▶ Activity
Retype the line with "Open Configure Resource settings" exactly. Then retype every line after it through the end of the entries below, and nothing more, leaving out pictures.

Collected data entries
□ □ □ □ □
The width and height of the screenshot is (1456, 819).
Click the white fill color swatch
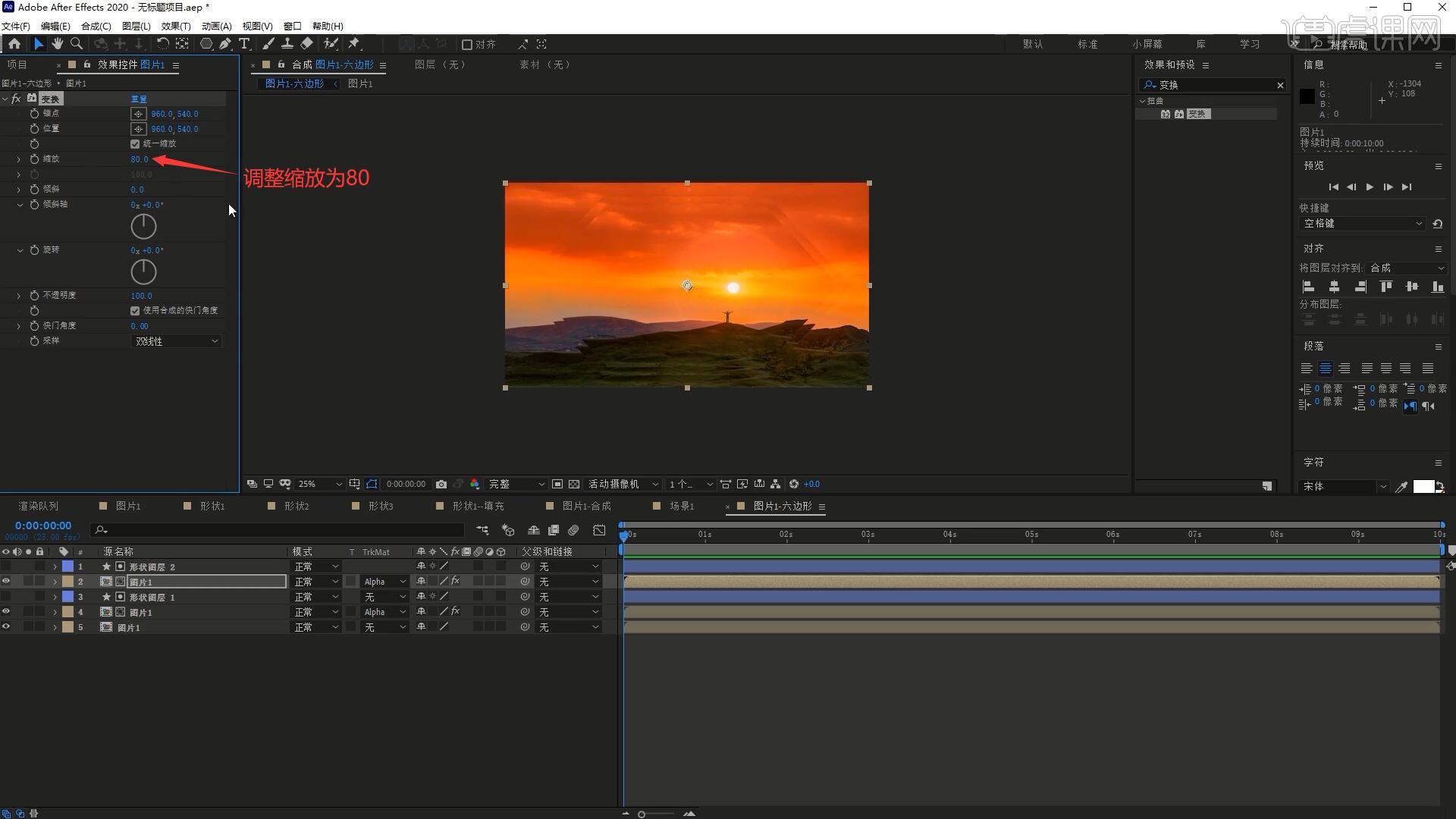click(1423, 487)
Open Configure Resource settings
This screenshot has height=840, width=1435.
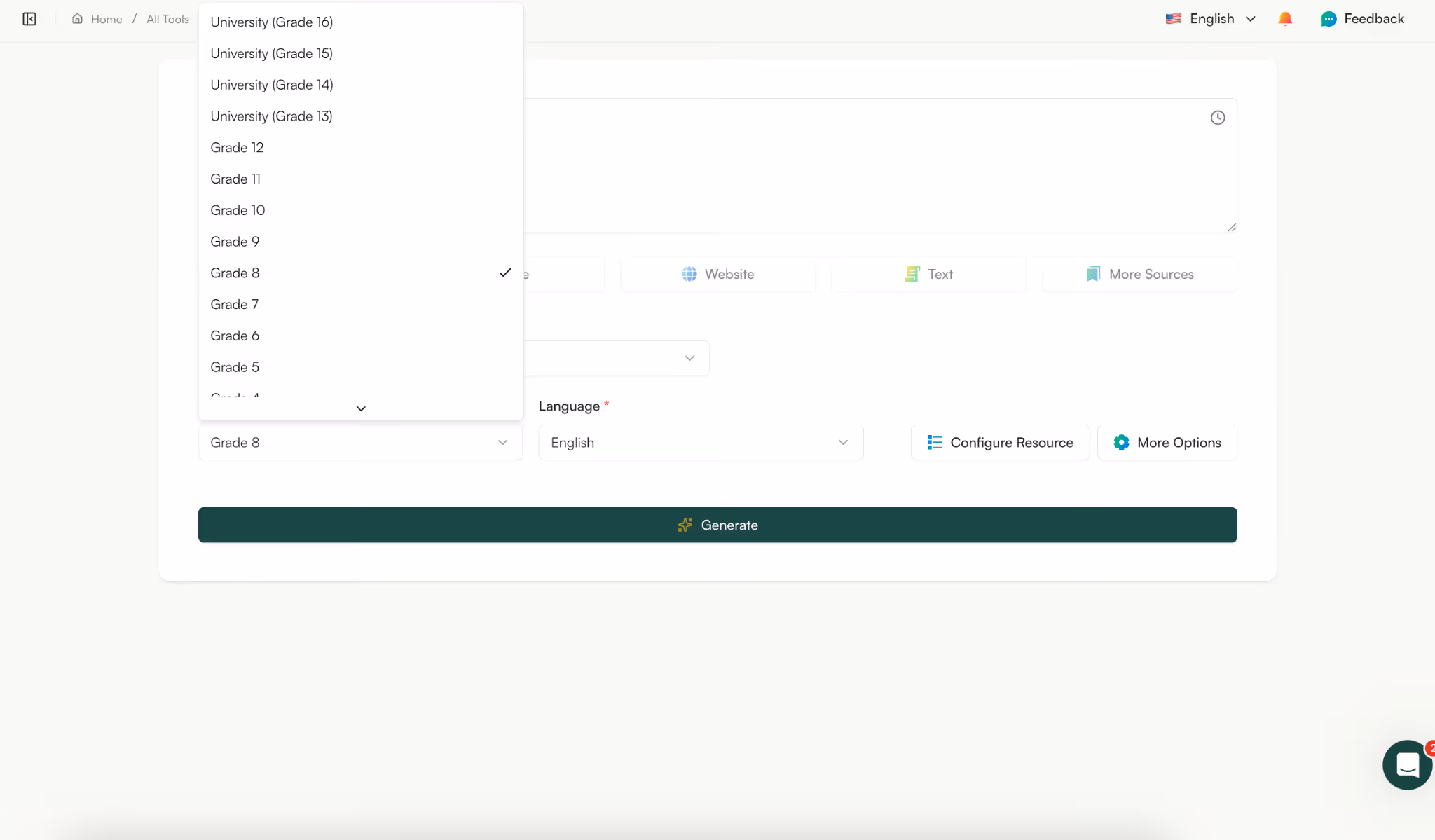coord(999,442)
□ □ □ □ □
▶ Reply to the exercise
Open Configure Resource settings
This screenshot has height=840, width=1435.
coord(999,442)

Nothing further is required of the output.